### REQUIRED WORK
Pick out and copy every line in the records below that contains the word "list". Case matters.

Start

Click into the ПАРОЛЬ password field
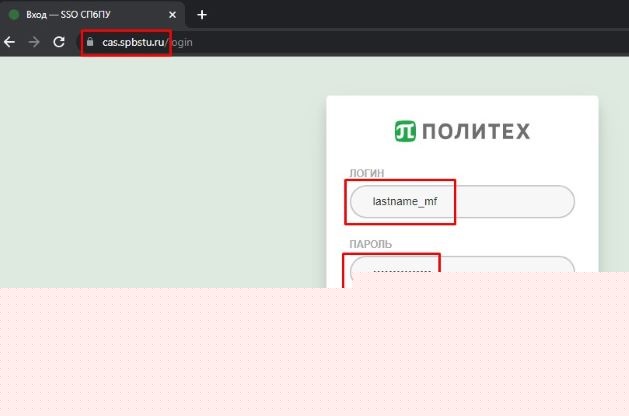The height and width of the screenshot is (416, 629). [461, 270]
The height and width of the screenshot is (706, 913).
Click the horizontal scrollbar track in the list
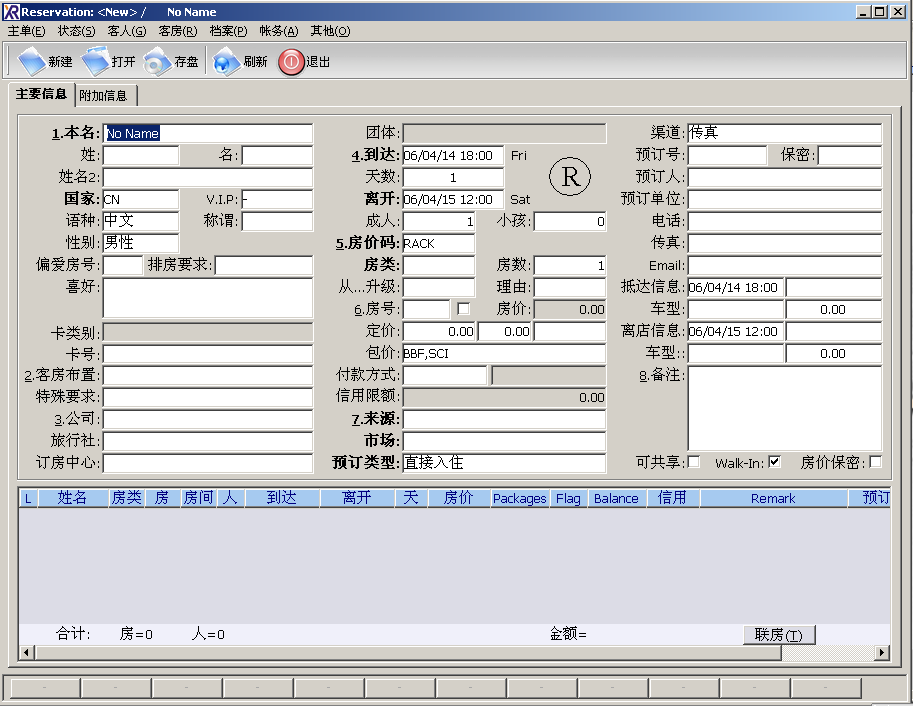[450, 653]
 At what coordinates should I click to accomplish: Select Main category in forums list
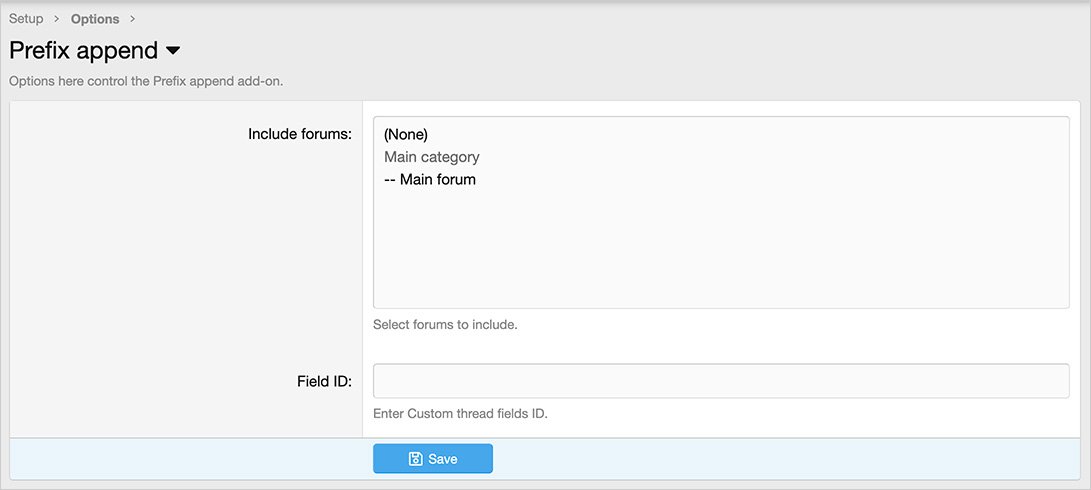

End

### COMPLETED EXERCISE
Click the horizontal scrollbar track in the list
 At what coordinates should I click to accomplish: Select Main category in forums list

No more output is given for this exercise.